Simple focal seizures
- Presentation depends on the site of origin of the discharge - eg, those arising from the motor cortex cause rhythmic movements of the contralateral face, arm or leg (Jacksonian seizures).
- Seizures arising from sensory regions or areas responsible for emotions and memory may produce olfactory, visual or auditory hallucinations, feelings of déjà vu or jamais vu, fear, panic or euphoria.
Focal dyscognitive seizures
- An epileptic seizure that is limited to one cerebral hemisphere and causes impairment of awareness or responsiveness.

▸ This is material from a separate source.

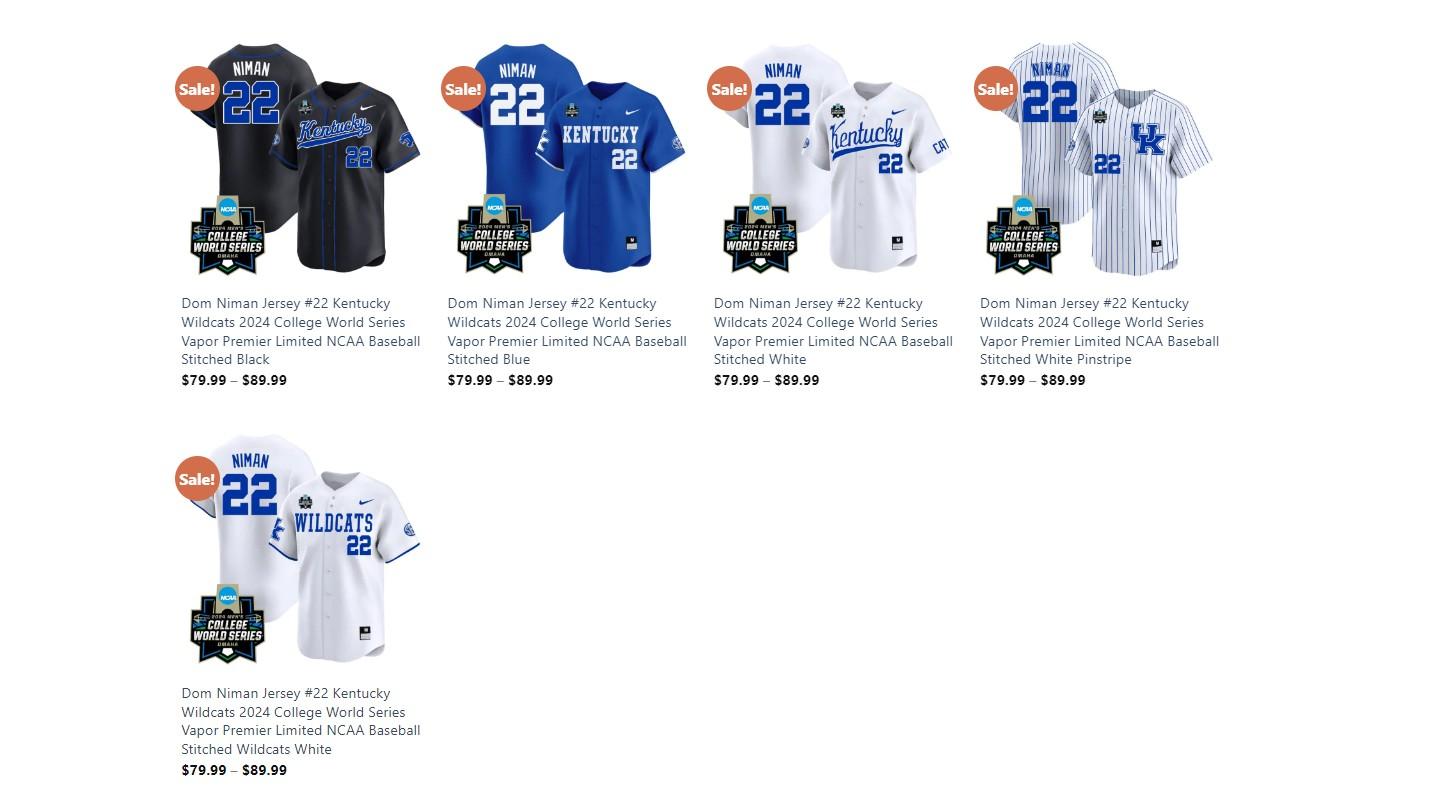The width and height of the screenshot is (1447, 800).
Task: Open the Stitched White Pinstripe jersey title link
Action: coord(1099,331)
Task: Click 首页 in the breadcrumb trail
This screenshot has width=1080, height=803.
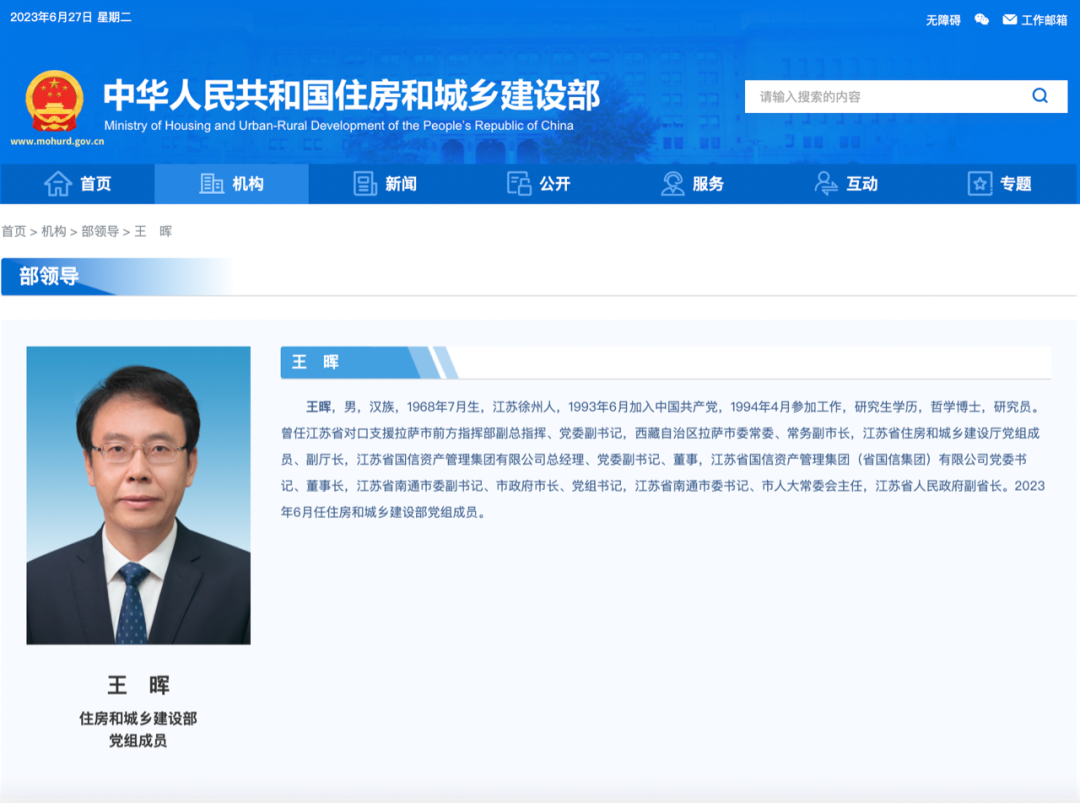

- Temporal lobe epilepsy may be simple focal seizures without loss of awareness (with or without aura) or focal dyscognitive seizures (with loss of awareness).
About two in three adults with new-onset epilepsy will achieve lasting seizure remission on or off anti-epileptic drugs (AEDs), although around half will experience mild to moderately severe adverse effects.
- First-line treatment: offer carbamazepine or lamotrigine. Levetiracetam, oxcarbazepine or sodium valproate should be considered if carbamazepine and lamotrigine are unsuitable or not tolerated. If the first AED tried is ineffective, offer an alternative from these five AEDs.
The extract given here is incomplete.